The man who killed 11 people at a Squirrel Hill synagogue has been moved to federal death row at the U.S. Penitentiary in Terre Haute, Ind.

Robert Bowers, 50, was sentenced to the death penalty on Aug. 3 after a jury heard from 51 witnesses over nine days of testimony in the penalty phase of the case.

He arrived on death row Aug. 25.

Bowers was found guilty of all 63 counts against him stemming from the Oct. 27, 2018, attack at the Tree of Life synagogue at Wilkins and Shady avenues.

Killed were Rose Mallinger, 97; Bernice Simon, 84, and her husband, Sylvan Simon, 86; brothers David Rosenthal, 54, and Cecil Rosenthal, 59; Dan Stein, 71; Dr. Jerry Rabinowitz, 66; Joyce Fienberg, 75; Melvin Wax, 87; Irving Younger, 69, and Richard Gottfried, 65.

They were members of the Tree of Life-Or L’Simcha, Dor Hadash and New Light congregations.

Under federal law, Bowers has an automatic appeal to the Third U.S. Circuit Court of Appeals. Following that, he can ask the trial court — in this case, U.S. District Judge Robert J. Colville — for review. Any further appeals to the U.S. Supreme Court are discretionary.

Bowers joins 43 other prisoners on federal death row, according to the Death Penalty Information Center. Thirty-nine are housed at Terre Haute.

Only one other is from Pennsylvania. Kaboni Savage was sentenced to death in 2013 for his involvement in killing 12 people in Philadelphia as part of a drug enterprise between 1998 and 2004. His sentence was upheld by the Third Circuit in 2020.

The federal death penalty, struck down by the U.S. Supreme Court in 1972, was reinstated in 1988.

Only three people were executed from that year until 2020. Then, in the last six months and one day of President Donald Trump’s administration, 13 federal inmates were put to death.

U.S. Attorney General Merrick Garland issued a moratorium on the federal death penalty in July 2021 to examine the procedures used by the Trump administration that made it easier to pursue executions.

Under the Biden administration, the Justice Department has withdrawn its notice to seek the death penalty in 23 cases.
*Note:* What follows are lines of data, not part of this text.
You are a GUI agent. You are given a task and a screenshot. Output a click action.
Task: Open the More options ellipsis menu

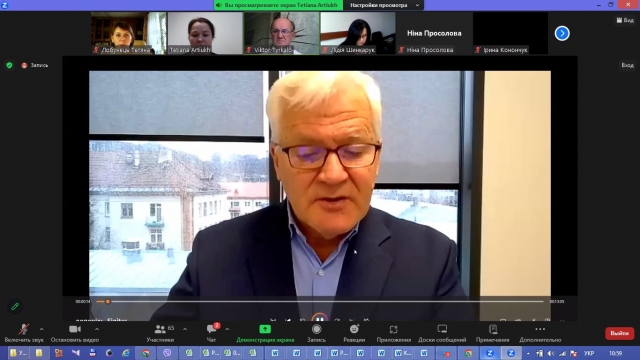point(540,329)
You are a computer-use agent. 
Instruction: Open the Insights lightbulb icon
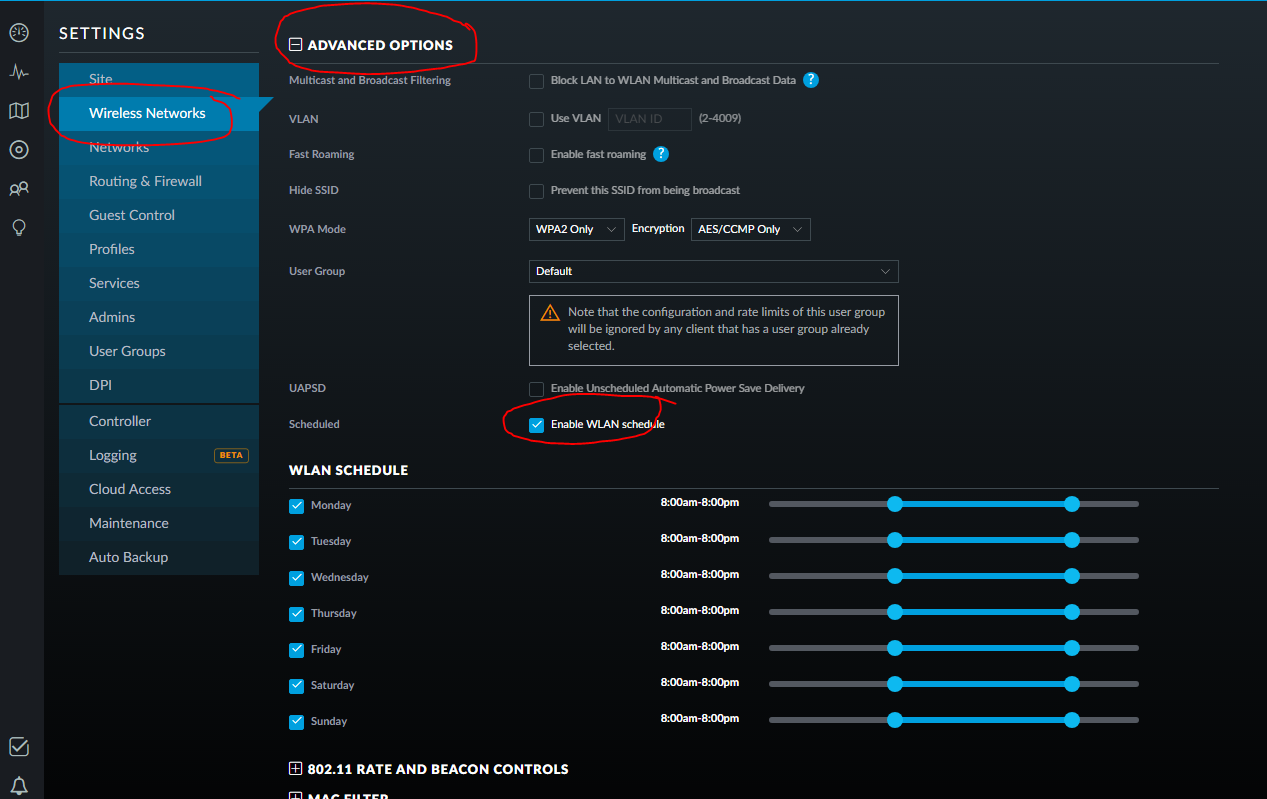tap(19, 228)
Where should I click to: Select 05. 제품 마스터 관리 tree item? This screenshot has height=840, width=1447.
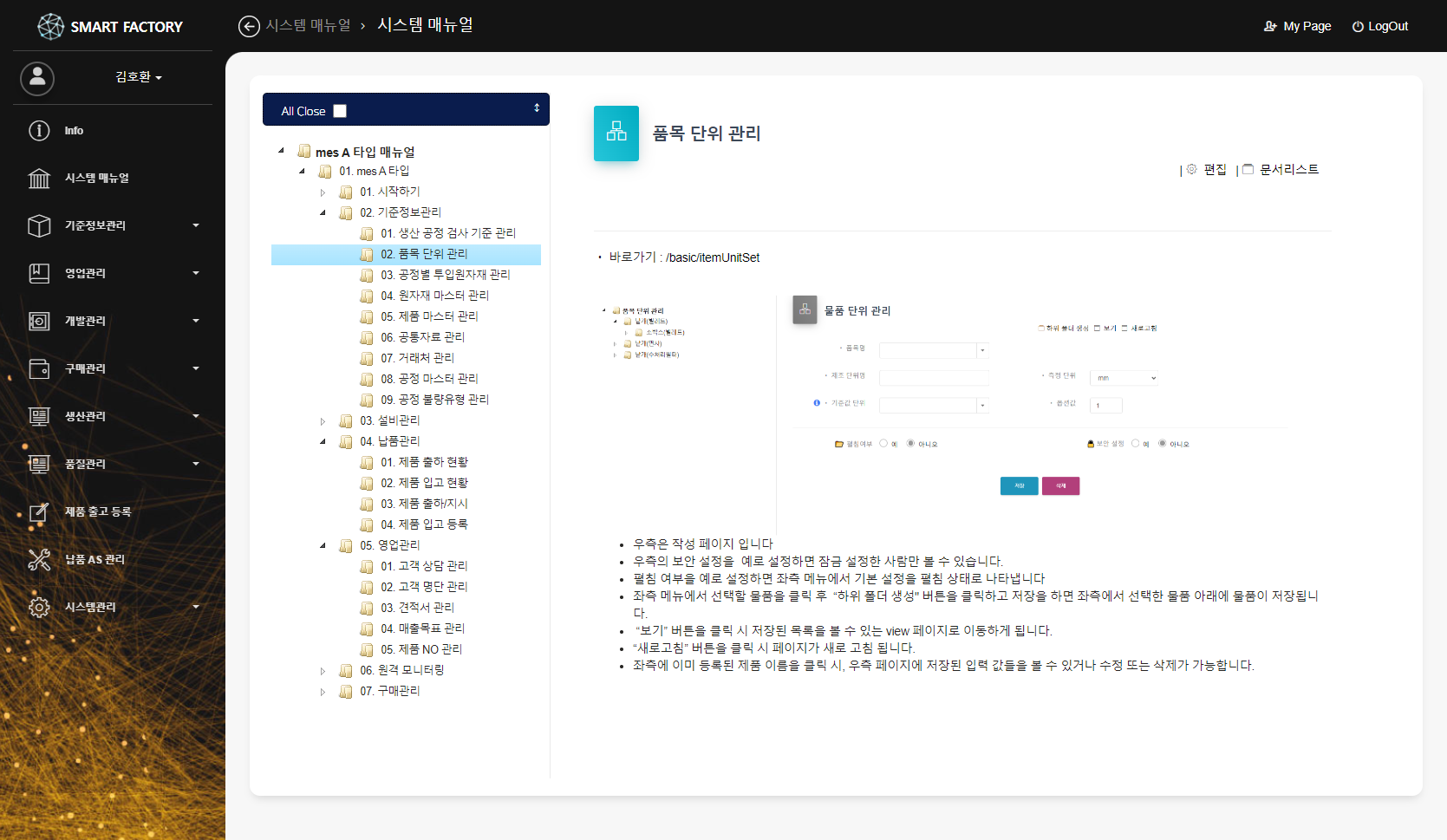tap(429, 316)
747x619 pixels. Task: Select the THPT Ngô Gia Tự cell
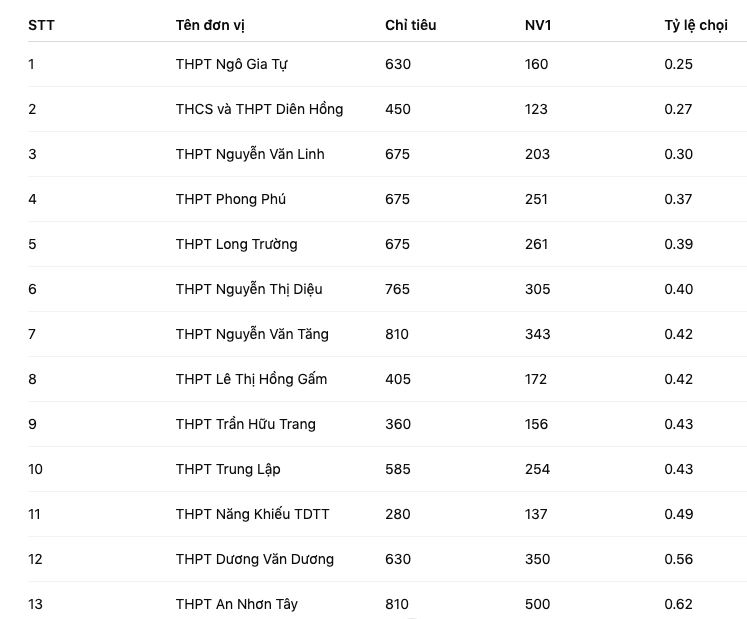tap(232, 64)
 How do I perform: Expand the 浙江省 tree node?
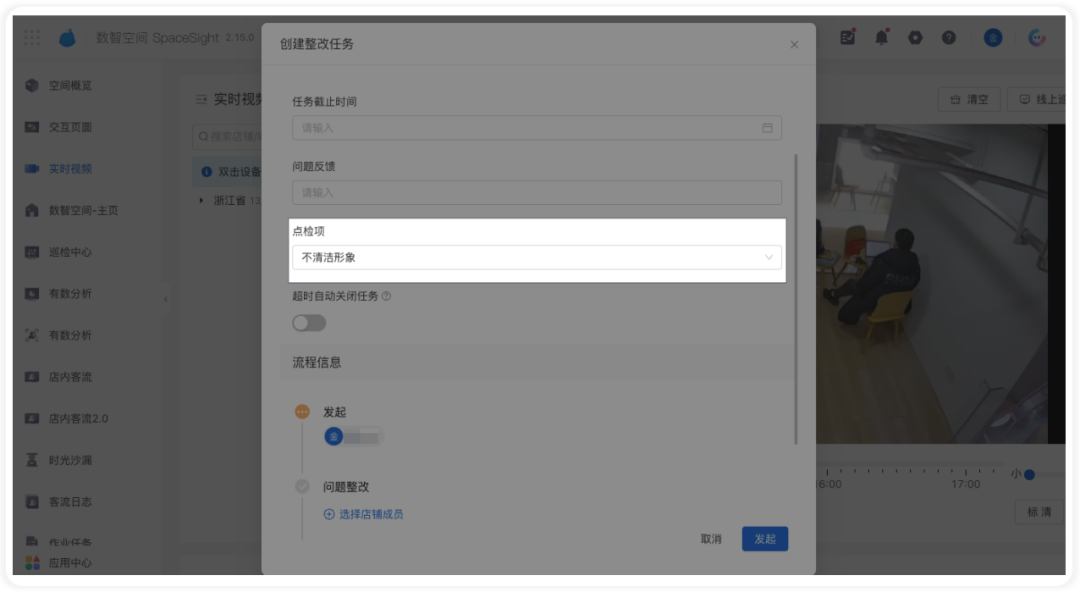pyautogui.click(x=201, y=200)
It has also chosen not to seek capital punishment against 389 defendants potentially eligible.

The Bowers case was the only one active in the federal system.

A class-action lawsuit filed in January by the ACLU of Indiana challenges the solitary confinement conditions on federal death row.

Prisoners are housed on the Special Confinement Unit, which opened in 1999, the complaint said. Cells are 12½ feet-by-7 feet and contain a table and stool, sink, toilet and shower.

There is a small window to the outside that cannot be opened, and a small slot in the door through which meals are passed. All meals are eaten in the cell, the lawsuit said.

Prisoners are permitted outside of their cells for a total of six hours each week for solitary recreation — either in a small indoor area with exercise equipment or in outdoor recreation cages, including one with a basketball hoop.

Some prisoners are granted an increased status which allows them to have recreation with one other assigned prisoner twice a week for 90 minutes. That occurs, the lawsuit said, in a leisure room with books, hot water for drinks and a television.

Prisoners also are allowed out of their cells for one hour a day to use the law library by themselves and can use one of six individual cages for religious services.

Three prisoners on death row have jobs, the lawsuit said. There is no group programming. Each person is visited by a mental health professional once a month in their cell.

“While in their cells, prisoners are forced to yell to try to communicate with other prisoners on the unit,” the lawsuit said. “As a result, the unit is often quite noisy.”

According to the Bureau of Prisons, inmates on death row have access to commissary items, including a radio, soft drinks, cookies, candy, snacks and personal hygiene items.

Bowers, who previously was being held at Butler County Prison, was described at trial as seeming to enjoy the regimen of incarceration and the solitary lifestyle — spending about 22 hours each day in his cell. Corrections officers described him as a model inmate who never complained and never committed any disciplinary infractions. Bowers never questioned an officer’s authority and was always respectful, they said.

While housed at Butler, he had almost no interaction with other inmates, but the officers called him “Uncle Bob.”